Un car était planté dans le sol, dans le parc, ses phares éclairant le ciel obscur. Que dit la notice ?
Générik Vapeur - Carnac number one
Sur la place Bernstein du parc de Bercy, un bus de ville marseillais est planté à la verticale en étendard visuel et sonore au cœur de la cité comme une «totémisation de la mémoire». À la lueur de cette lampe de chevet géante, le public sera invité à flâner autour de ce mégalithe où bruissent les mots de la ville, il se fait aussi lieu de vie où l’on ose sur la cymbalisation des cigales.
Ah ça, pour flâner, il flânait. Une petite partie avait investi les quelques transats (marseillais ?) présents. Certains dansaient même autour, jouant la totémisation à fond...
Par curiosité, je suis allé voir les Champs mais si le bordel y régnait en maître, on était encore loin de la Place de l'Hôtel de Ville, cependant il était encore tôt, minuit à peine. Direction la rue Cardinet, dans ces terrains vagues réservés naguère à des JO que nous n'avons pas eu. L'endroit était à la hauteur de mes espérances, une immense halle, bordée par des terrains au sol incertain. Des RER passaient au loin, transportant d'hypothétiques voyageurs.
Compagnie Off - Paraboles, pièce pour soprano et dispositif vidéo interactif
Six paraboles géantes deviennent le support d’une rencontre certaine entre le son et l’image, la musique des étoiles en pleine recomposition et la voix lyrique d’une soprano clonée à l’infini. L’écoute de l’immensément lointain nous aide-t-elle à percevoir l’infiniment proche ?
Par la captation de messages destructurés provenant du cosmos, décodés, interprétés par la voix humaine d’une soprano, une partition concrète se compose. À l’aide d’un logiciel interactif audio et vidéo, la présence visuelle et sonore de la chanteuse, septième planète du système ainsi mis en place, est augmentée par 6 clones d’elle-même. Ces doubles sont projetés sur d’immenses antennes paraboliques installées dans l’espace public – supports d’image et de diffusion sonore de part et d’autre de l’interprète.
Coup de bol, le spectacle commence peu après mon arrivée. Enfin, coup de bol, suis pas sûr...
L'image de la soprano suspendue entre terre et ciel était reproduite sur les six paraboles, chacune répondant aux autres.
- C'est Marie
- Non, Marie ne sait pas
- Ce n'est pas Marie
Cela dit, techniquement, c'était une belle performance. Artistiquement, c'est plus discutable...
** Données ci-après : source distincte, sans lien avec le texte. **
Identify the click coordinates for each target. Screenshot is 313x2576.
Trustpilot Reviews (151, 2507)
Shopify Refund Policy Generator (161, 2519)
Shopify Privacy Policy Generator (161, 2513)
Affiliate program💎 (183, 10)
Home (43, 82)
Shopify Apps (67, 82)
Retour sur la ligne 14, à Madeleine, pour une oeuvre que je tenais à voir :
Paul Cox - Par-dessus le marché
Le marché d’Aguesseau se transforme en un onirique village de lampions luminescents, invitant au calme et à la promenade.
Le hold-up de la soirée.
Mais une certaine agitation rodait autour de l'église. Ni une, ni deux, je me mets derrière la file, l'attente ne sera pas bien longue...
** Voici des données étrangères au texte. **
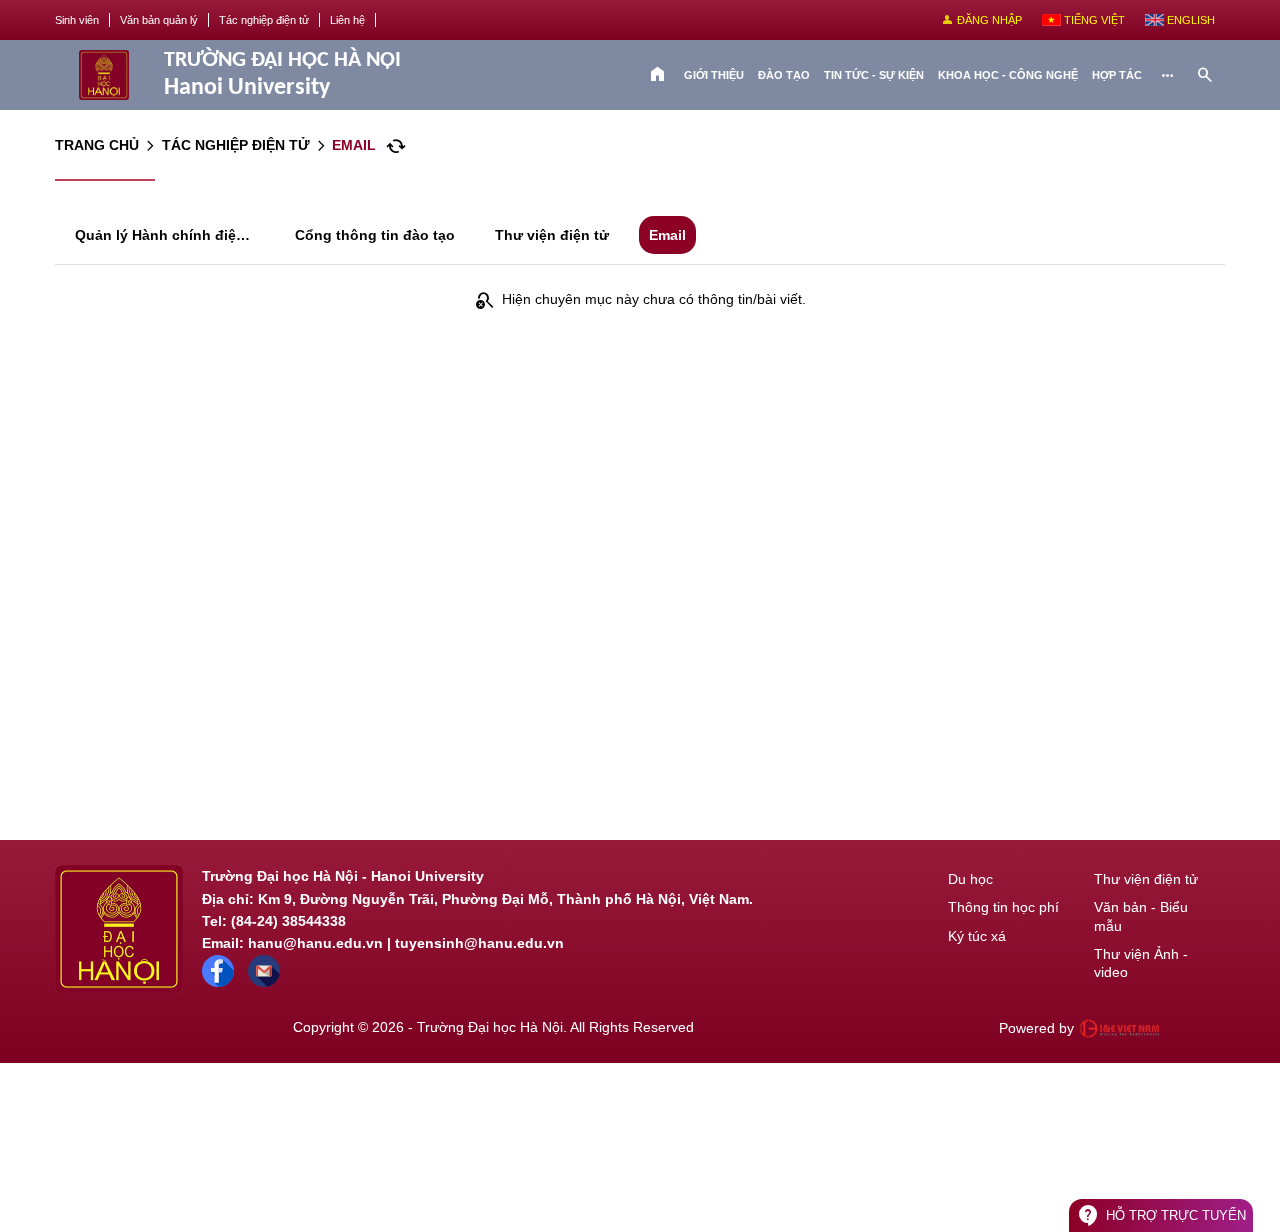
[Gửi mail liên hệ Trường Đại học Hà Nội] (264, 982)
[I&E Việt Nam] (1119, 1028)
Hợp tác (1117, 75)
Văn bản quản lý (159, 20)
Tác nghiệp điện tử (264, 20)
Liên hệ (347, 20)
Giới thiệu (714, 75)
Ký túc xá (977, 936)
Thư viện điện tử (1146, 879)
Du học (970, 879)
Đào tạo (784, 75)
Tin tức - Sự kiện (874, 75)
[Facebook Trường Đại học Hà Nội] (218, 982)
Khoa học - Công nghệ (1008, 75)
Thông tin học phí (1003, 907)
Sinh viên (77, 20)
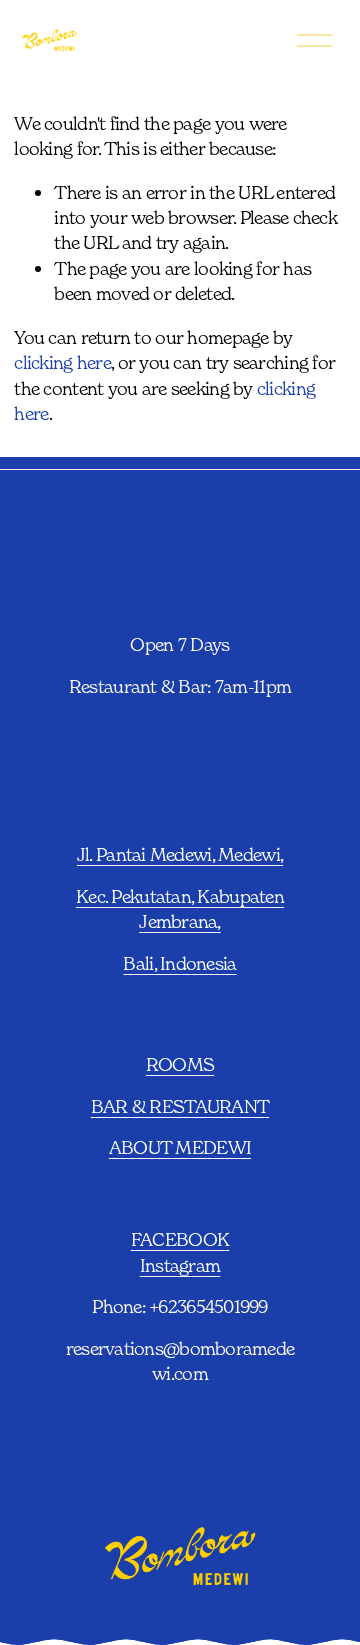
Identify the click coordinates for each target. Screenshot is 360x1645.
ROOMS (180, 1064)
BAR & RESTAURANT (180, 1106)
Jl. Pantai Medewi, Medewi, (180, 854)
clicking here (62, 362)
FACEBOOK (180, 1239)
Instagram (180, 1265)
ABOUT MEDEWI (180, 1147)
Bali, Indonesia (179, 963)
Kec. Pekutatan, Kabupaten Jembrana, (180, 908)
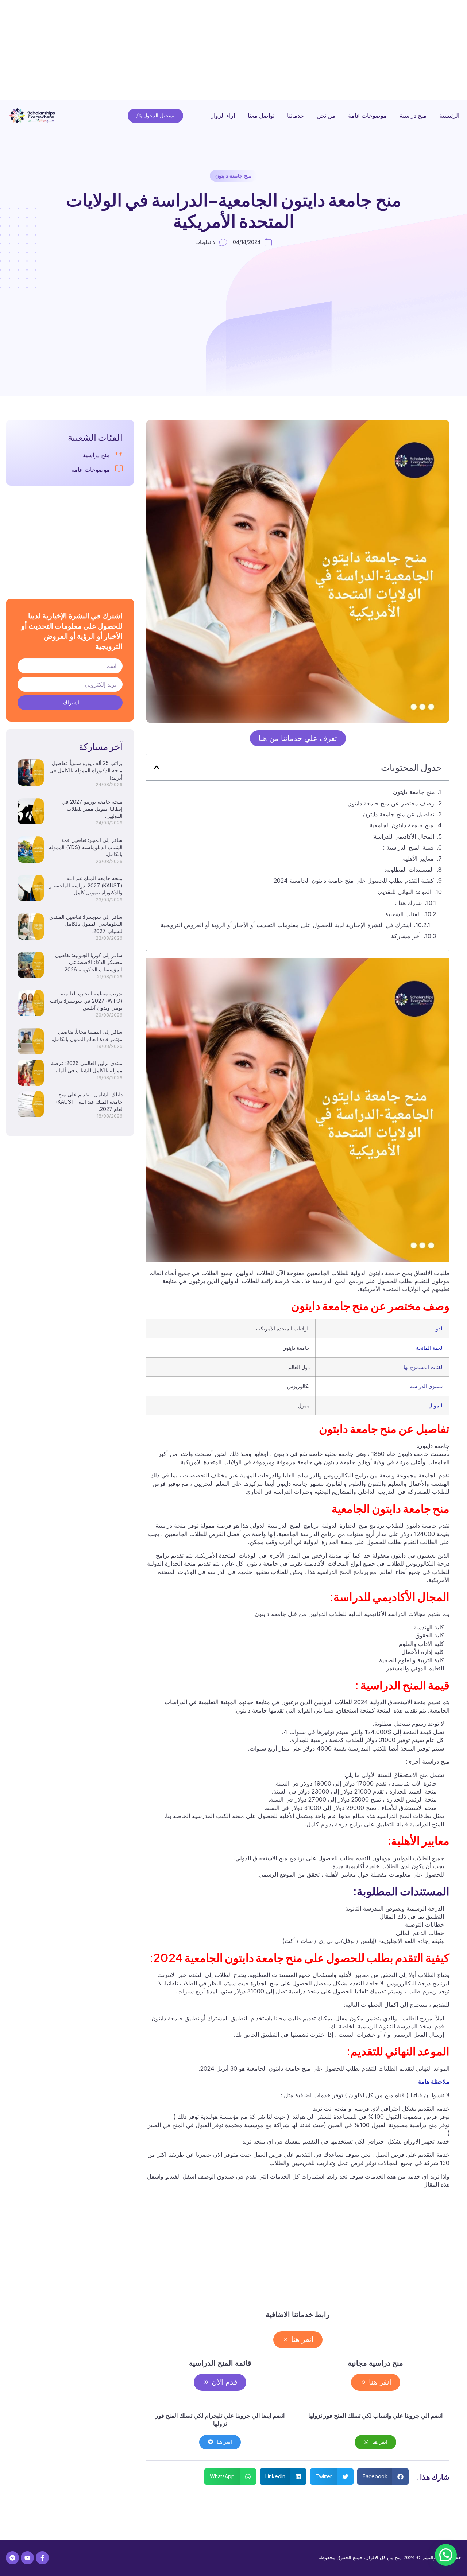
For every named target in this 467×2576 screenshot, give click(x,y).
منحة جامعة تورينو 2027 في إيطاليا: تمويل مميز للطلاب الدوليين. (92, 809)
Les Souffleurs commandos poétiques - La Confidence des oiseaux de passage
La Confidence des oiseaux de passage est l’installation d’une forêt sensible peuplée d’oiseaux polyglottes. Ces oiseaux mystérieux en savent long sur les hommes, qu’ils survolent depuis la nuit des temps.
Avant de s’envoler vers d’autres contrées, ils se posent à Paris pour chuchoter du sommet des arbres leurs «tresses de langues» (en français, anglais, allemand, japonais, arabe, italien, espagnol, portugais) et dire aux promeneurs nocturnes de la forêt les immenses secrets dont ils sont porteurs et qui nous concernent, nous, hommes et femmes de notre temps ensevelis dans la voracité de nos agendas.
Comment dire ?
Tous les bancs avaient été retirés de l'église de la Madeleine, ce qui lui conférait un aspect profane intéressant. J'avais cependant du mal à garder mon sérieux. Les gens agitaient lentement les mains pour attirer vers eux les tresses de langues et les mettre à leur oreille, pendant que les oiseaux de passage prenaient des airs inspirés... du grand art, sans nul doute.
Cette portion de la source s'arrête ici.